No centenário do escritor e dramaturgo Dias Gomes, gênio nordestino da Bahia, é fácil lembrar o quanto de Odorico Paraguaçu e Zeca Diabo tem no atual presidente da República. Odorico (Paulo Gracindo) era o prefeito falso-moralista, falastrão e ineficiente de Sucupira, a cidade fictícia de “O Bem Amado”, série dos anos 1980 na TV Globo. Zeca (Lima Duarte) fazia o tipo valentão, defensor das armas, praticante juramentado da pistolagem e religioso até os dentes.
Tudo de Sucupira lembra o Brasil de 2022, óbvio. A cidadezinha estava cheia de “cidadãos de bem”. Nas homenagens aos 100 anos do autor, no entanto, falamos muito da macharada parecida com os bolsonaristas de hoje, mas esquecemos três mulheres fundamentais na trama. Lembrou? Isso mesmo, as Irmãs Cajazeiras. Dorotéia, Dulcinéia e Judicéia. Do, Dulce e Juju, para os íntimos.

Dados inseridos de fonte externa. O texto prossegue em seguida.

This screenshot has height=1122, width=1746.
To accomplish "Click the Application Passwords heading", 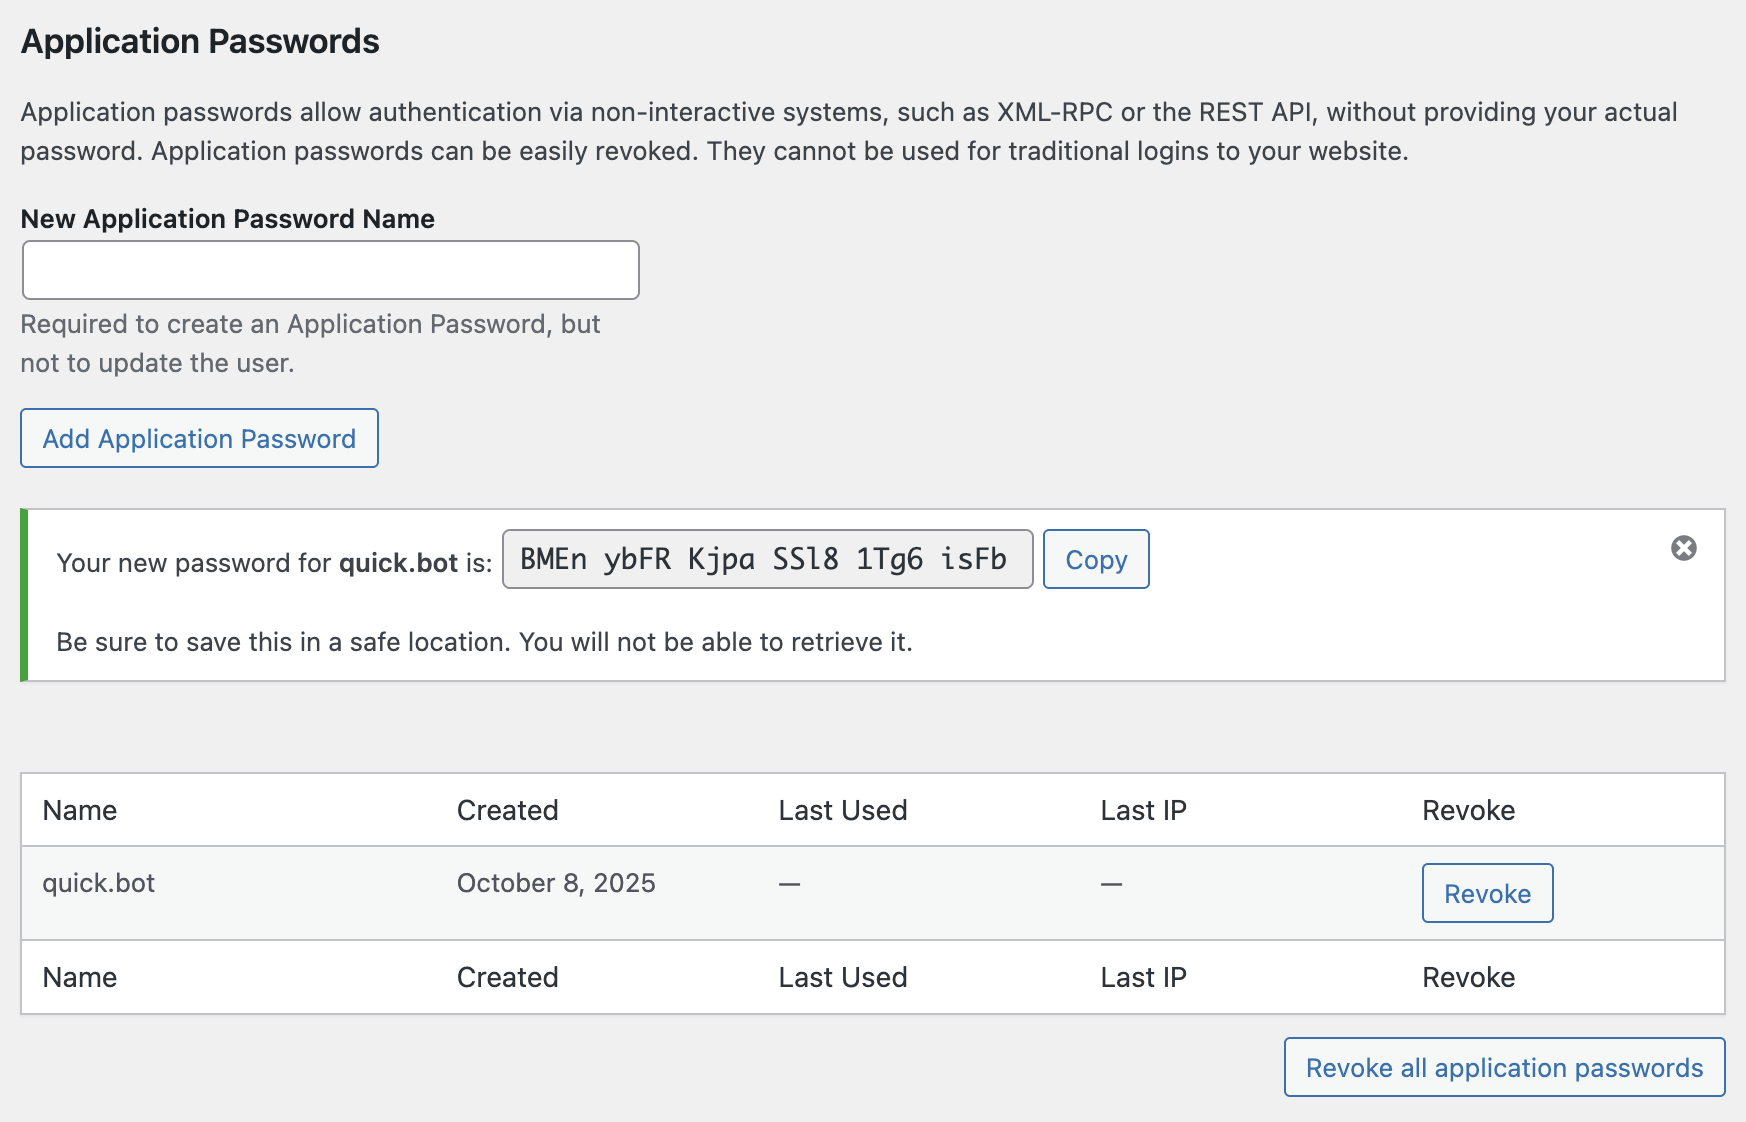I will point(200,41).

Carolas e perversas ao mesmo tempo — Freud explica bem direitinho isso —, elas tinham um tanto dos fuxicos (fake news da época) bem parecidos com a turma das Damares de hoje. Sem se falar na idolatria fundamentalista pelo prefeito Odorico. Na ficção profética de Dias Gomes, era humor de primeira. Agora, vade retro, as Cajazeiras se multiplicaram em milhões para virar um pesadelo em todo o país.
Nezinho do Jegue era outro personagem hilário. Sóbrio, ele se comportava como o maior bajulador, um típico xeleléu do prefeito. Embriagado, sai do meio, o homem maldizia até a alma do político. Suas esculhambações — “Odorico, fi duma égua” — representavam o desabafo de todo o município, o instante em que o eleitor se vinga das maldições das autoridades.
Dias Gomes (1922-1999) também nos deu a novela “Roque Santeiro”, nos anos 80, com os inesquecíveis Senhorzinho Malta (Lima Duarte de novo) e Viúva Porcina (Regina Duarte). Sátiras incríveis que hoje se repetem em assombrações reais da política brasileira.
*Esse texto reflete, exclusivamente, a opinião do autor.